What even is “Culture”?
The British intellectual Raymond Williams once said – “Culture is one of the two or three most complicated words in the English language.”
I am certainly not up to the task of offering a final definition. All I can offer is the definition I am working with.
“Thus, culture could be defined as how a particular group of human beings live, and how they make sense of that life.”
Broadly speaking, culture is whatever we make of the world (to borrow the language of Kenneth Myers). It refers to how we have created, cultivated, and reshaped the world given to us by God. But intuitively we recognise that culture includes a sense of meaning. What we cultivate is not just cows or cucumbers. We generate beliefs, habits, social structures and artworks, to name just a small part.
Thus, culture could be defined as how a particular group of human beings live, and how they make sense of that life.
Christ and Culture
Every Christian generation has to think through the question of Christ and culture. If I belong to Jesus, what kind of posture should I adopt towards my surrounding culture? Should I identify with it? Should I actively withdraw from it? Or should I seek to transform it?
One of the classic thinkers on this issue lived in the middle part of the 20th century. Richard Niebuhr was a theological ethicist who taught at Yale. In 1949, Niebuhr gave a series of lectures that were on the topic of Christ in culture. Two years later, a book came out that is still in print to this day [1]. This is the kind of book that everybody criticises, and no one has replaced.
Niebuhr’s Five Responses
The core insight of Niebuhr’s book is to develop a typology of Christian responses to culture.
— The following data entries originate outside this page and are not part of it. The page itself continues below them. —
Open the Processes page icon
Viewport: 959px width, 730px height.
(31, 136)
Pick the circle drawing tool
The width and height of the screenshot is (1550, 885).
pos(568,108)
A typology is a kind of ideal way of mapping out the available options, the possible patterns for Christians with culture. Niebuhr proposed that there were five, and you can plot them on a sort of spectrum.
The two options at either end are the easiest to explain. Christ Against Culture and Christ Of Culture are the two extremes, where one completely rejects anything worldly, while the other embraces every part of the wider culture. There is a spectrum between these two.

1. Christ Against Culture
Christ against culture is where you take the posture that belonging to Jesus means you counter most, if not all, of the things in the surrounding culture. You might think of books, preachers, or organisations whose dominant language is the language of threat or hostility towards the culture.
2. Christ of Culture
Christ of Culture is where you take the posture that belonging to Jesus and belonging to the culture of the world overlap quite comfortably. You might think of times and places in the past, or maybe even in the present, where the church and the culture were mutually supportive of one another—sometimes for good, sometimes for ill.
3. Christ Above Culture
Christ above culture says that culture is often good but incomplete, and that Christ completes it. For example, think of missionaries who have encountered people-groups where existing ideas about sacrifice or justice have laid the groundwork for the gospel. Similarly, you might think of examples like Tolkien or Lewis, who thought that the pagan myths of the past expressed hopes that were fully found in Christ.
4. Christ in Paradox with Culture
This “type” stresses that Christians should contribute to the culture, but culture represents a completely different “kingdom” to the kingdom of God, and we should never confuse them. Christ in paradox with culture is not quite as negative towards culture as Christ against culture, but nevertheless it says that there’s always a tension between being a good citizen and being a good Christian.
5. Christ Transforming Culture
Christ transforming culture is the posture of the person who is not against the culture, nor does it feel like they belong to the culture. Instead, they lean into the task of changing the culture for the better. You might think ministries that talk about “changing the world,” which is about 95% of Christian institutions I’ve ever known.
Not a Menu, but a Toolbox
There are different postures you can take towards culture, and the common response amongst Christians when they see a diagram like this is to see it as a menu.
We pick our option to the exclusion of all others. Hence, I could probably map a range of Christian thinkers and many Christian institutions according to one fixed category on this spectrum.
You see people at the “Christ against Culture” end always talking about living in Sodom or Babylon. At the other end, the “Christ of culture” people love to apply God’s words to national Israel as if they are uncomplicated commands to our own nation-state. The “Christ transforming Culture” people love to quote Jeremiah 29:7 – “seek the welfare of the city,” but seem to ignore other parts of Jeremiah which speak of fleeing Babylon (Jeremiah 50:8).
“Throughout the Bible, throughout all of Christian history, these various possible responses to culture have been faithfully deployed at different times.”
I want to suggest, as I think Niebuhr does in his book, that his typology is not so much a menu as a toolbox. Throughout the Bible, throughout all of Christian history, these various possible responses to culture have been faithfully deployed at different times.
For example, temperamentally I am not inclined to the “Christ Against Culture” view, but if I am Dietrich Bonhoeffer in Nazi Germany, what other options do I have?
The harder truth is that all of these responses can be deployed faithfully to some degree. The important thing is to try to reach for the right tool at the right moment.
I’m reminded of the old adage: to the man with a hammer, everything looks like a nail. If the wise thing is to reach for the right tool at the right moment, that means having eyes that see well. In this cultural moment – with all of its complexity and all of its need – what should our response be?